_Objective 1:_ Recast the records that follow the text on the DFLA as a JSON list of strings, one string per line and no strings for blank lines. Leave the pictures out of the list.

# START OF Text to read

The event was billed as a day for free speech. But these are politics which are repeatedly allowed a public platform. If there was a secret Islamic conspiracy limiting the far-right’s access to Newsnight or Question Time then it has not been very successful. Neither Milo nor Robinson ever owned their own newspapers or television stations, rather they have been able to build up social media followings on the scale of film stars through being promoted by other more mainstream voices. What they mean by free speech is free and unchallenged speech; the right to frighten and subordinate Muslims.


The DFLA isn’t a “finished” party. It is making every effort to be something, it has not found its final form yet. You can see that sense of trying in the group’s name. It calls itself the Democratic or (sometimes) the True Football Lads Alliance, because last year there was an FLA, which split. Several of its leaders are former supporters of the English Defence League which they are plainly trying to recreate. Even the EDL wasn’t a finished party: most of the time it felt like a racist and violent project with no other unifying politics (like the Klan in the US or the British Brothers League a century ago), but it also went through long periods of trying to be the UK affiliate of someone else’s far-right international, and it even had a short and successful electoral phase (Kevin Carroll won ten percent of the votes in Police Commissioner elections in Bedfordshire).


On the left, the most common understanding of the EDL has been that it was either a fascist party or evolving rapidly in that direction. Given its racism and appetite for violence, that seemed a plausible enough theory. But nine years have passed since the EDL was launched. There about half a dozen books now about the EDL plus we have examples of EDL type parties in around ten other countrie). We can see much more clearly now where it was heading.

# END OF Text to read
# START OF Available records

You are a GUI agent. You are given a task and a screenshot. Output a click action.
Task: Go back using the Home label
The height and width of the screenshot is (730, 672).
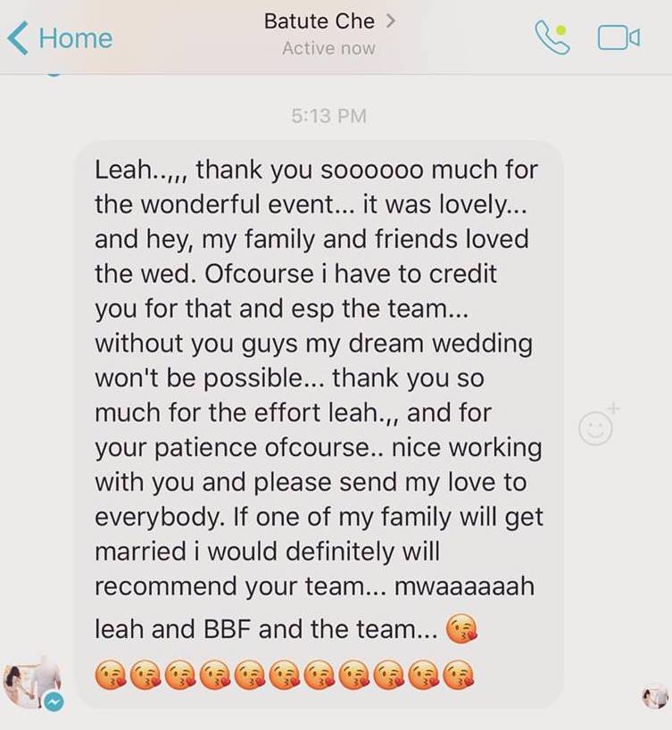pos(76,38)
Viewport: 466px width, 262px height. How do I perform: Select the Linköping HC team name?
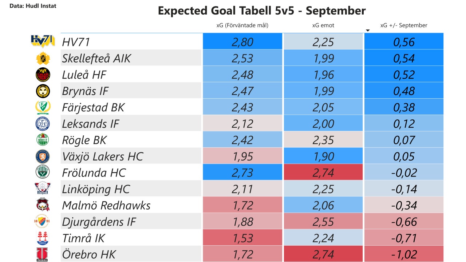click(96, 189)
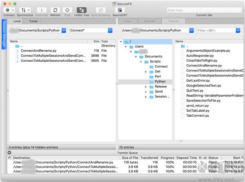Toggle the Sync Browsing button

pyautogui.click(x=100, y=9)
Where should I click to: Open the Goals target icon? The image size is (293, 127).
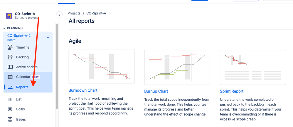click(10, 109)
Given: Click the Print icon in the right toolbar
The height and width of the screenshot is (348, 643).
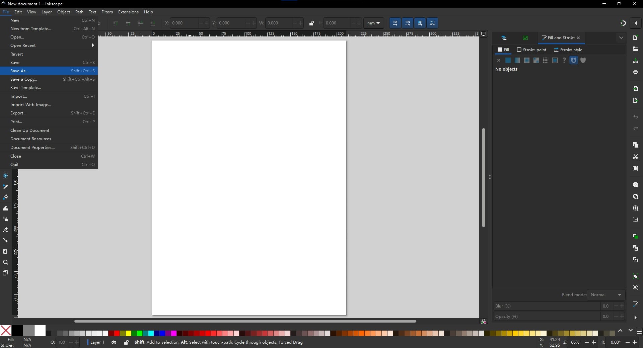Looking at the screenshot, I should pos(636,72).
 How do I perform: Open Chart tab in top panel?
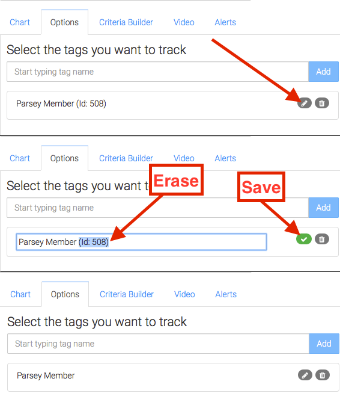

# END OF Available records

_Objective 2:_ Translate this sentence from the text on the DFLA into French: "You can see that sense of trying in the group's name."

_Full answer 1:_
[
  "You are a GUI agent. You are given a task and a screenshot. Output a click action.",
  "Task: Go back using the Home label",
  "The height and width of the screenshot is (730, 672).",
  "pos(76,38)",
  "Viewport: 466px width, 262px height. How do I perform: Select the Linköping HC team name?",
  "click(96, 189)",
  "Toggle the Sync Browsing button",
  "pyautogui.click(x=100, y=9)",
  "Where should I click to: Open the Goals target icon? The image size is (293, 127).",
  "click(10, 109)",
  "Given: Click the Print icon in the right toolbar",
  "The height and width of the screenshot is (348, 643).",
  "Looking at the screenshot, I should pos(636,72).",
  " How do I perform: Open Chart tab in top panel?"
]

_Full answer 2:_ On peut voir ce sentiment d'effort dans le nom du groupe.